AVAILABLE DATA:
BEGIN
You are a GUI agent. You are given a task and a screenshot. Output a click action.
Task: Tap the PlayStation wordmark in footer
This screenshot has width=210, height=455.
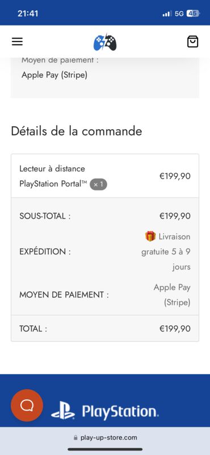[120, 411]
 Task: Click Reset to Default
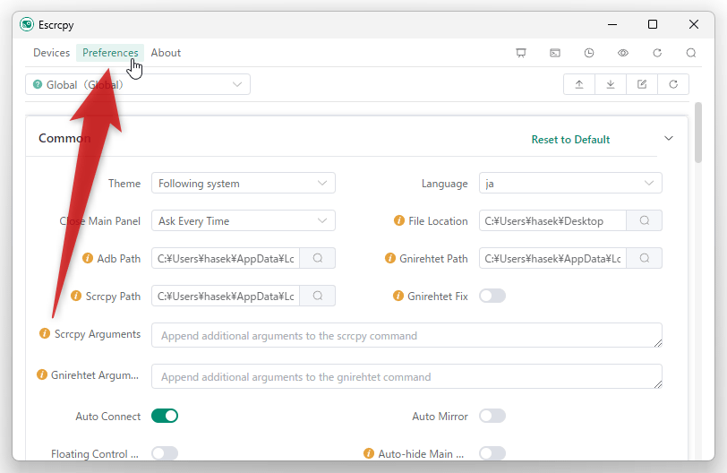point(570,140)
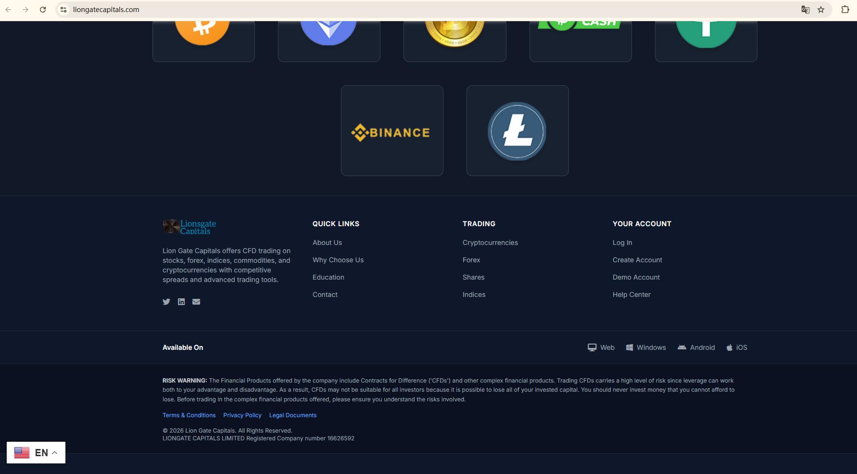Choose the Windows platform link
The width and height of the screenshot is (857, 474).
coord(646,347)

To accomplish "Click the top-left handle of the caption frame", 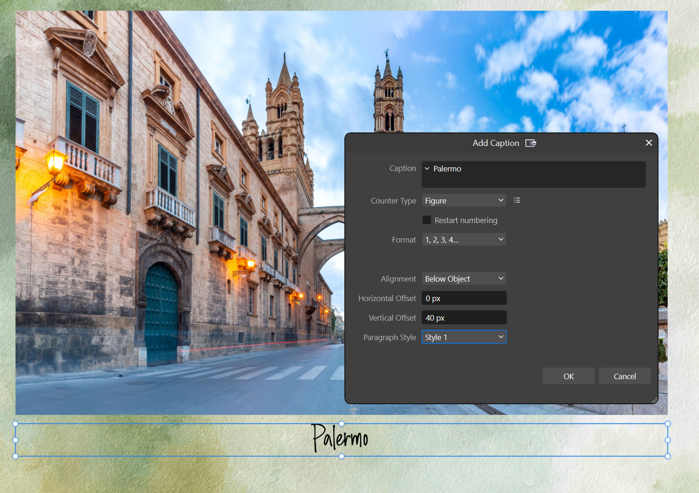I will tap(15, 424).
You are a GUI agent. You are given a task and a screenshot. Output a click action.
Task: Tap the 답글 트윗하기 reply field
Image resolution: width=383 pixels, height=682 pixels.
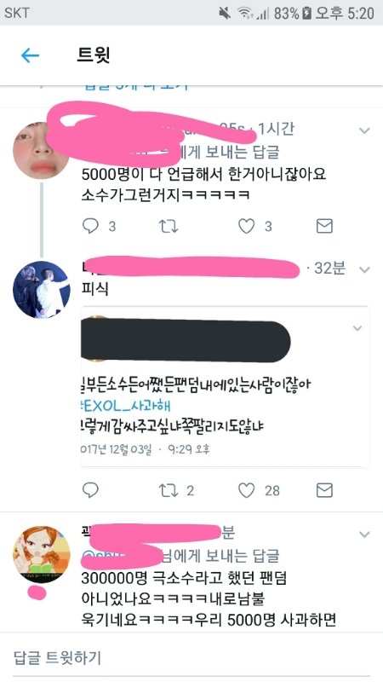192,657
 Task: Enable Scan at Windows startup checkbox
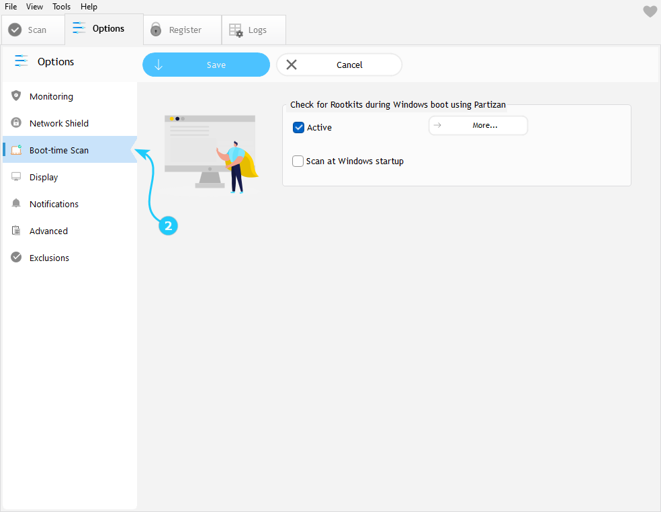(298, 161)
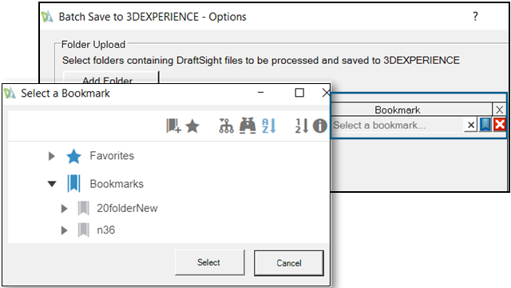Screen dimensions: 511x288
Task: Click the structure tree toolbar icon
Action: (x=226, y=126)
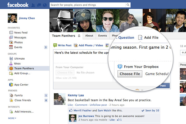
Task: Click the search magnifier icon
Action: pos(128,5)
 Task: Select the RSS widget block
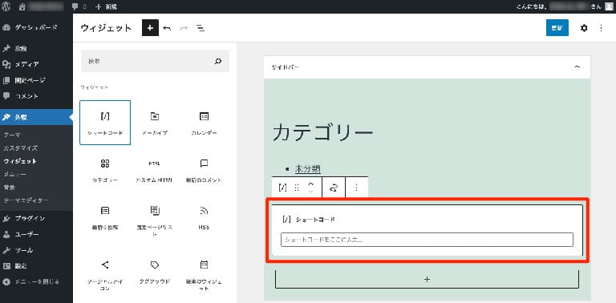coord(204,217)
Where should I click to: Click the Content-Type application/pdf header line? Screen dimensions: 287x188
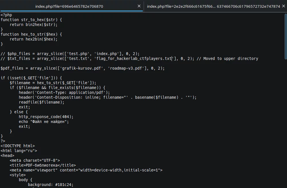[x=64, y=92]
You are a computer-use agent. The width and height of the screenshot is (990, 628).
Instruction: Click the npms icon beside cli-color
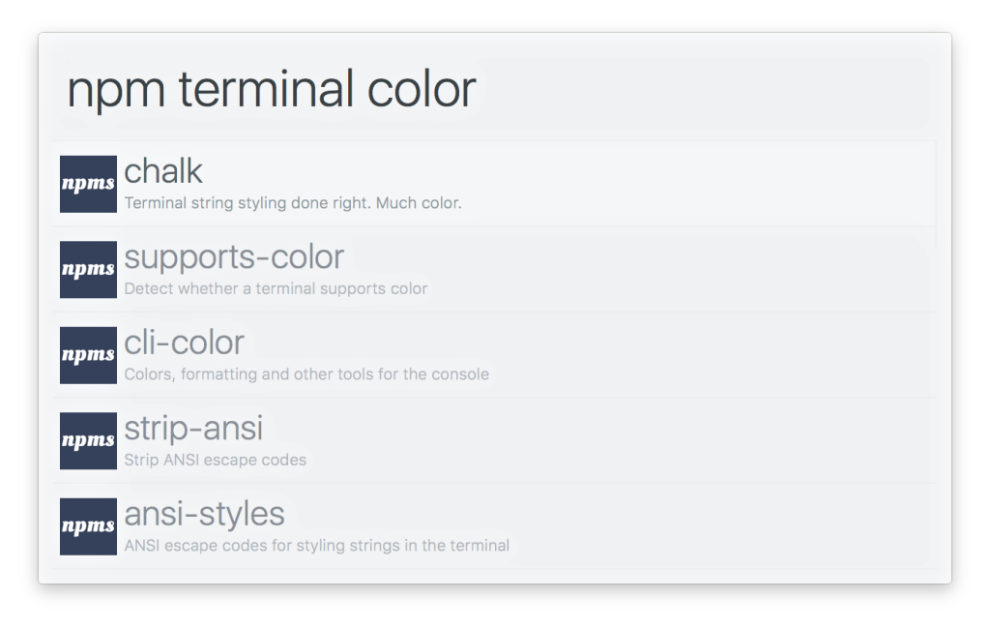coord(88,355)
END
Write out, word for word, the lines running from the one containing "Task: Select the RSS widget block" to the end of the data above; the pictures are to be left out.

TASK SOLUTION:
 Task: Select the RSS widget block
coord(204,217)
Where should I click to: Click the Content-Type application/pdf header line? Screen dimensions: 287x188
[x=64, y=92]
You are a computer-use agent. The width and height of the screenshot is (990, 628).
Instruction: Click the npms icon beside cli-color
coord(88,355)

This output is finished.